Теперь рассмеялся Пушкин, да так, что едва смог выговорить:

   — И это он, Михаил Петрович, который меня по-отечески принимал? Ну, Василий, ты меня уморил!..

   — Погоди. Слушай, какую резолюцию я наложил на сей бумаге: «Отвечать, что сие отношение получено через месяц по отбытии г-на Пушкина отсюда, и потому, хотя во время кратковременного его в Оренбурге пребывания и не было за ним полицейского надзора, но как он останавливался в моём доме, то тем лучше могу удостоверить, что поездка его в Оренбургский край не имела другого предмета, кроме нужных ему исторических исканий...» Пусть бумага отлежится, а затем пойдёт по канцеляриям — к самому Бенкендорфу. Ручаюсь, его намёк — учредить за тобою и здесь полицейское око.

Пушкин вскочил с постели, босиком прошёлся по мохнатому ковру, отвесил шутовской поклон в сторону:

   — Сердечная моя благодарность вам, ваше превосходительство Александр Христофорович, за то, что и на краю земли чувствую вашу заботу обо мне, недостойном рабе Божием Алексашке. — И, обращаясь к Перовскому: — А знаешь, Василий, это ж сюжет для повести или театра о нашем тупом чиновничьем мире! Возвращусь в Петербург, обязательно расскажу твоему брату Алёшке или ещё кому — пусть напишут. Понимаешь: всё настолько прогнило, разложилось, что каждый, будучи сам замаран, предполагает в другом одни лишь пороки и гнусности. Смешно можно расписать! Но как подумаешь — не до смеху. Не из-за лихоимства ли чиновников в губерниях — и возмущения крестьян против помещиков? Не из-за этого ль — и народная война Пугача?

Генерал — мускулы под белоснежной сорочкой налитые, стан гибок, волосы волнистые и усы как у молодца-гусара — ухмыльнулся:

   — Байку одну тебе поведаю, слышанную от отца моего, а к нему перешедшую от его батьки — гетмана малороссийского, моего деда.
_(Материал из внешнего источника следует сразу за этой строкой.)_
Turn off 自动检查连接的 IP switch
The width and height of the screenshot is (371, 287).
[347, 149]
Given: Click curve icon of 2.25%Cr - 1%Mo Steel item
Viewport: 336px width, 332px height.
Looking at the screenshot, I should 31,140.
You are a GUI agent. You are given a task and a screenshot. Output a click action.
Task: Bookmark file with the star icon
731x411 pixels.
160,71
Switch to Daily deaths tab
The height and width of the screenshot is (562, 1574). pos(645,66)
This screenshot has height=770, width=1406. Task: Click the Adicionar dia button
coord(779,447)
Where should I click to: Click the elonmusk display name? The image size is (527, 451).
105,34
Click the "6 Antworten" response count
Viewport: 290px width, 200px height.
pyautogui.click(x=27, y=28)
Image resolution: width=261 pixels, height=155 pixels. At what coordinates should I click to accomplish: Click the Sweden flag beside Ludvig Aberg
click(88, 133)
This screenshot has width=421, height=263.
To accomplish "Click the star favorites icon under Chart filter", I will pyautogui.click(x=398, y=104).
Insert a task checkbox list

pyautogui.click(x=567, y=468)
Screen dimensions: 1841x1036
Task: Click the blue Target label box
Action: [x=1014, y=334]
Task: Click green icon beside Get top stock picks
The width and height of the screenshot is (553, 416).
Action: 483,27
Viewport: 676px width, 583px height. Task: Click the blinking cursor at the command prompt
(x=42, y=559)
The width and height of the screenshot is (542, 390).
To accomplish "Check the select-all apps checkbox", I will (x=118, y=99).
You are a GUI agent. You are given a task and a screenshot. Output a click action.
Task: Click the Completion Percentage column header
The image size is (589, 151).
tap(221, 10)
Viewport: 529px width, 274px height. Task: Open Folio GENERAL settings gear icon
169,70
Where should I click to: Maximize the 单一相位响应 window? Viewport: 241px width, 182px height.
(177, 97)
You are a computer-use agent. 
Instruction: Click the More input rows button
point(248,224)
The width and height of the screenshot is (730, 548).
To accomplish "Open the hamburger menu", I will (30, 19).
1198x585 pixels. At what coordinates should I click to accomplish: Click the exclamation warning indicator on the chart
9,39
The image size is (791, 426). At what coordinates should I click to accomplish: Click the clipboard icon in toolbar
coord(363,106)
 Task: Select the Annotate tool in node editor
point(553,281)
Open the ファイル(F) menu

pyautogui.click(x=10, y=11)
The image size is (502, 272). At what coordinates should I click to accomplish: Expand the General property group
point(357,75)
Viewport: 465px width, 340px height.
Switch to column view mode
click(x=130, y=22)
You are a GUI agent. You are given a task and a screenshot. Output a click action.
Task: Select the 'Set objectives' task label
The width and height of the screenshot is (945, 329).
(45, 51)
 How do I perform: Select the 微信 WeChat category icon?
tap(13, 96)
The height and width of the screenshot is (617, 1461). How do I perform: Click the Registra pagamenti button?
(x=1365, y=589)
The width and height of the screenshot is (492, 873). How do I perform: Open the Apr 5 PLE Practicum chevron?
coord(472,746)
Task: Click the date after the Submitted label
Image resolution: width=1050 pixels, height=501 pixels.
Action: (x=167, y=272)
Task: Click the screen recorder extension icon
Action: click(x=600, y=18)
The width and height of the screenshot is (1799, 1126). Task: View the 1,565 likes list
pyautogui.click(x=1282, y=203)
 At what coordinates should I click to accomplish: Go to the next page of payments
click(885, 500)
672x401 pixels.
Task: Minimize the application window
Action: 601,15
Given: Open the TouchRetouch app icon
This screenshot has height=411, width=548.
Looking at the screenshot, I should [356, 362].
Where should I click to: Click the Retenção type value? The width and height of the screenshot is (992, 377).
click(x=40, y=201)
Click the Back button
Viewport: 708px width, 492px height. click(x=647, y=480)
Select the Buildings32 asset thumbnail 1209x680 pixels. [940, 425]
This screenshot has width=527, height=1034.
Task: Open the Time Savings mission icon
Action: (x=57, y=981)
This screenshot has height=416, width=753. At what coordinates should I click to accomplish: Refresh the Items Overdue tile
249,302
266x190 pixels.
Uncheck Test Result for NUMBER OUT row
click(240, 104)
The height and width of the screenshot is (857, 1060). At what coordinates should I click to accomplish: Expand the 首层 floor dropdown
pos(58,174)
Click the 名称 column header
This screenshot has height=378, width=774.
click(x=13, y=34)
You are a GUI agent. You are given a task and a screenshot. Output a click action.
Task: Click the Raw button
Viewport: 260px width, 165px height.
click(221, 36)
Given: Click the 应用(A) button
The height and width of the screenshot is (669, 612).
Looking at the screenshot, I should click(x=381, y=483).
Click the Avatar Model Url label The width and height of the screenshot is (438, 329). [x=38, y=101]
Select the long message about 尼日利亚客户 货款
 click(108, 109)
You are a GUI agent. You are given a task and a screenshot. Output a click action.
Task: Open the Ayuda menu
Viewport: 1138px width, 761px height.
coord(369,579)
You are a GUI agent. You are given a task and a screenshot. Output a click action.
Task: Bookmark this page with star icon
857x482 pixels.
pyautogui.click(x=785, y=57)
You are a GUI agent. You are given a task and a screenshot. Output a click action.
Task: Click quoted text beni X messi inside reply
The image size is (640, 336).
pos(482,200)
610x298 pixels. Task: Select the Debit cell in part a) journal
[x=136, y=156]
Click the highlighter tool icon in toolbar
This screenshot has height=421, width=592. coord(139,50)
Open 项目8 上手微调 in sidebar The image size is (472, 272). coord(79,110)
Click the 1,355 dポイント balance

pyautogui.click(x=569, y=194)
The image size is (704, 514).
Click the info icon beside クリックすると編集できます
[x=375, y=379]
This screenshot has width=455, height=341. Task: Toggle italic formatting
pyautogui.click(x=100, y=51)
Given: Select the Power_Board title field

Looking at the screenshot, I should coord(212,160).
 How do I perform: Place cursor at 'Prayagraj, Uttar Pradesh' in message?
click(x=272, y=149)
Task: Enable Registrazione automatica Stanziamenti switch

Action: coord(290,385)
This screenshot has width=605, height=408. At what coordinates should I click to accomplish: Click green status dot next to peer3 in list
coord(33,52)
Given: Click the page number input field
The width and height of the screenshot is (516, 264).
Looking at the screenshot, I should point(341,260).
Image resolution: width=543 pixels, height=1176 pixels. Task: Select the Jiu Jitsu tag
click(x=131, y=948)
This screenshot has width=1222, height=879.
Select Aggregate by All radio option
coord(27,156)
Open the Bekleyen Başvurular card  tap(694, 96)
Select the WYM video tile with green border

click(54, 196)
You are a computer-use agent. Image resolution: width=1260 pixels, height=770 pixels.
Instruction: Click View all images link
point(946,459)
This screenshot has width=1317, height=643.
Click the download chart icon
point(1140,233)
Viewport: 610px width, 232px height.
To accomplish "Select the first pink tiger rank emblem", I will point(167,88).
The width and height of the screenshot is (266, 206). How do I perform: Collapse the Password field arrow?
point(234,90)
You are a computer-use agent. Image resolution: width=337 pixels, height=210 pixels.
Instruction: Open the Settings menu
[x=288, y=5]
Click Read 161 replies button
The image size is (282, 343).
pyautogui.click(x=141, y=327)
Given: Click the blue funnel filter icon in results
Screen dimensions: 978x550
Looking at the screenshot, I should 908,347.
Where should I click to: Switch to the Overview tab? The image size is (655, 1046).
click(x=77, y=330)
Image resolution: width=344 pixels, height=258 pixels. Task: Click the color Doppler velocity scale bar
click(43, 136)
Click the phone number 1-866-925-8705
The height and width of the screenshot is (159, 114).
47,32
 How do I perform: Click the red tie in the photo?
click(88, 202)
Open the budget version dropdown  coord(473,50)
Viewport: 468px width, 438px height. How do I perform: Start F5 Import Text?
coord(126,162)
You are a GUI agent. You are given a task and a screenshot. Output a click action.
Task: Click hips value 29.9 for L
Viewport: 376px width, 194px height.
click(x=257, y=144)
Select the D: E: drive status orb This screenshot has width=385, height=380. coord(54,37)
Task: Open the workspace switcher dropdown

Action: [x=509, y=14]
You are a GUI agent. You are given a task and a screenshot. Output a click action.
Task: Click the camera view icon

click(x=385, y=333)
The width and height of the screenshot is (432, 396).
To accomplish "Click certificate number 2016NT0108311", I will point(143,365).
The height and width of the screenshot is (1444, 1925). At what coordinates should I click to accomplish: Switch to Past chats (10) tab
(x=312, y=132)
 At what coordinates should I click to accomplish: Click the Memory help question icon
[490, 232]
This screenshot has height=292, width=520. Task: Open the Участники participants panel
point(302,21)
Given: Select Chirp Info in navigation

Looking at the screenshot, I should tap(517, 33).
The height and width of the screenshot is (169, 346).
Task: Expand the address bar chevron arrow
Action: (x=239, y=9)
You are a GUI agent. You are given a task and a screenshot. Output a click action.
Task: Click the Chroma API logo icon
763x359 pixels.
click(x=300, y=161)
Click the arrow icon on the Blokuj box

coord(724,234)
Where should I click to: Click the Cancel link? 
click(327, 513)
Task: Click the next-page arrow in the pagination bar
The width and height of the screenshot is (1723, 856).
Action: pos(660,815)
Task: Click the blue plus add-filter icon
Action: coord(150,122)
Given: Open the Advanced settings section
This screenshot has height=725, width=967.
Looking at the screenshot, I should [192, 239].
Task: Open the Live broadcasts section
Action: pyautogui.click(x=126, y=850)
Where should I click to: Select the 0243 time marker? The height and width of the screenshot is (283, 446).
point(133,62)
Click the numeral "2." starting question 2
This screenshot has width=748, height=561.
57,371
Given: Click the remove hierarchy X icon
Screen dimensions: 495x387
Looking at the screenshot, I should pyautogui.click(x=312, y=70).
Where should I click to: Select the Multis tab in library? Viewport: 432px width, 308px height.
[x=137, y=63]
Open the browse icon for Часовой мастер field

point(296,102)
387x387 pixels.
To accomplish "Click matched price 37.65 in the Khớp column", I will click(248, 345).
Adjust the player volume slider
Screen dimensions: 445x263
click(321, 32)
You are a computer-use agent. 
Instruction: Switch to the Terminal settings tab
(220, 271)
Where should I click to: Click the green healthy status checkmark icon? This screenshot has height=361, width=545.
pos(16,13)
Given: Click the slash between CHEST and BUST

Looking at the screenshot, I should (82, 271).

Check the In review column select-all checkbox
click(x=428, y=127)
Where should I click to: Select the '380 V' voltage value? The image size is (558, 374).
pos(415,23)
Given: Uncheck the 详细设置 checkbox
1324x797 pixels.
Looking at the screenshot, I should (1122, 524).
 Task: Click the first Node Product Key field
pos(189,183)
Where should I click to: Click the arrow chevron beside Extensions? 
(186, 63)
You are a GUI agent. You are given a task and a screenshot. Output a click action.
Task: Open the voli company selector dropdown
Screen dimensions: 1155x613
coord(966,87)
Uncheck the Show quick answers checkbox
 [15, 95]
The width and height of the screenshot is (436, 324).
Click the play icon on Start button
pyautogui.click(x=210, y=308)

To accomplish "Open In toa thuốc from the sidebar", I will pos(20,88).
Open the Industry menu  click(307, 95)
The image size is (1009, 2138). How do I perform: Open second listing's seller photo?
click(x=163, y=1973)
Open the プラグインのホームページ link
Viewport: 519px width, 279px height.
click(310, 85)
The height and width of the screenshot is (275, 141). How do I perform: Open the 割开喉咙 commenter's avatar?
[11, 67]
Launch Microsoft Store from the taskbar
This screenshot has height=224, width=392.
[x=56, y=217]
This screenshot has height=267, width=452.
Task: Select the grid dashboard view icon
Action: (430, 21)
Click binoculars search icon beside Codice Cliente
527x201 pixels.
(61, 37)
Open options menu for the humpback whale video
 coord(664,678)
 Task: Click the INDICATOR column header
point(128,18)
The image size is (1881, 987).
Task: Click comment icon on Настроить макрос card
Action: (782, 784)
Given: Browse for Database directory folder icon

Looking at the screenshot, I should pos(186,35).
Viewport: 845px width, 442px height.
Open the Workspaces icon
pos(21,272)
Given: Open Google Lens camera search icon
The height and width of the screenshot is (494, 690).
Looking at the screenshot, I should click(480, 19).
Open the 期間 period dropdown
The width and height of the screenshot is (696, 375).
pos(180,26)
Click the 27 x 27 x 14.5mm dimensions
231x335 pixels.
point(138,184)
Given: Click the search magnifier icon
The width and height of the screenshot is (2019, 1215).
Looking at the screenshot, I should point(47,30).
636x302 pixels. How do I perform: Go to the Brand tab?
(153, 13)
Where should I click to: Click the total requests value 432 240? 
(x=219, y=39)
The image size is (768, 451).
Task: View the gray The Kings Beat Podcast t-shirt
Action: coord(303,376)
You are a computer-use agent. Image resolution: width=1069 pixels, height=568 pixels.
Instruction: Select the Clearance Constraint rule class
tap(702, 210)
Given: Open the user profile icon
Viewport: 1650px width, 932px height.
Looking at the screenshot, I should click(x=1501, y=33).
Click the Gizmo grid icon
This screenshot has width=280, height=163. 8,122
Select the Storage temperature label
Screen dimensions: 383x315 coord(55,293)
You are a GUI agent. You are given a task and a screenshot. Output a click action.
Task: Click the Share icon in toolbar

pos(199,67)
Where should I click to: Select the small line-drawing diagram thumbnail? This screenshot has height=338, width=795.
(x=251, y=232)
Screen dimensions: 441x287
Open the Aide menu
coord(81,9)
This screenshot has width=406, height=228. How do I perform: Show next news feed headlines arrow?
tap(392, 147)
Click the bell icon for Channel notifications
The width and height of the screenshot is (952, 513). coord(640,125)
Управляющий гетманских имений докладывает ему: «Ваше сиятельство, можно ли быть крестьянам вашим до такой степени неблагодарными — сотнями бегут в Новороссийский край! А вы ж к ним — как отец родной...» Гетман посмотрел на управляющего и усмехнулся: «Батько — хорош. Да матушка воля ещё лучше. Умные хлопцы — на их месте я бы тоже утёк...»

Вспомнилась вчерашняя старуха Бунтова. Нет, не всегда народ безмолвствует! Покорность его — с виду, как бы зола поверх углей. Да и безмолвие — не что иное, как отрицание власти. А уж налетит ветерок, раздует угли — и тогда, как здесь, под Оренбургом, не унять пламени... Догадался Василий Алексеевич, о чём задумался гость — сам подвёл его к сим раздумьям, которые и у него не выходили из головы. Сказал:

   — Кажется, здесь я нашёл для себя настоящее дело — край с превеликим будущим. Однако чтобы развернулась настоящая жизнь, чтобы искоренить обман, воровство и мздоимство, пустившие корни и тут, следует приложить силы и таланты. Многие в Петербурге считают: в степи нужны лишь солдаты. Неверно! Край надо заселять, осваивать, изучать. Даль — первый из учёной команды, которую мечтаю набрать. Мне нужны инженеры и моряки для исследования Аральского моря, историки тюркских культур, знатоки восточных языков, художники. Может, поживёшь у меня — напишешь поэму? Что ж так — завтра и в обратный путь? Четыре месяца ведь отпустили тебе на поездку.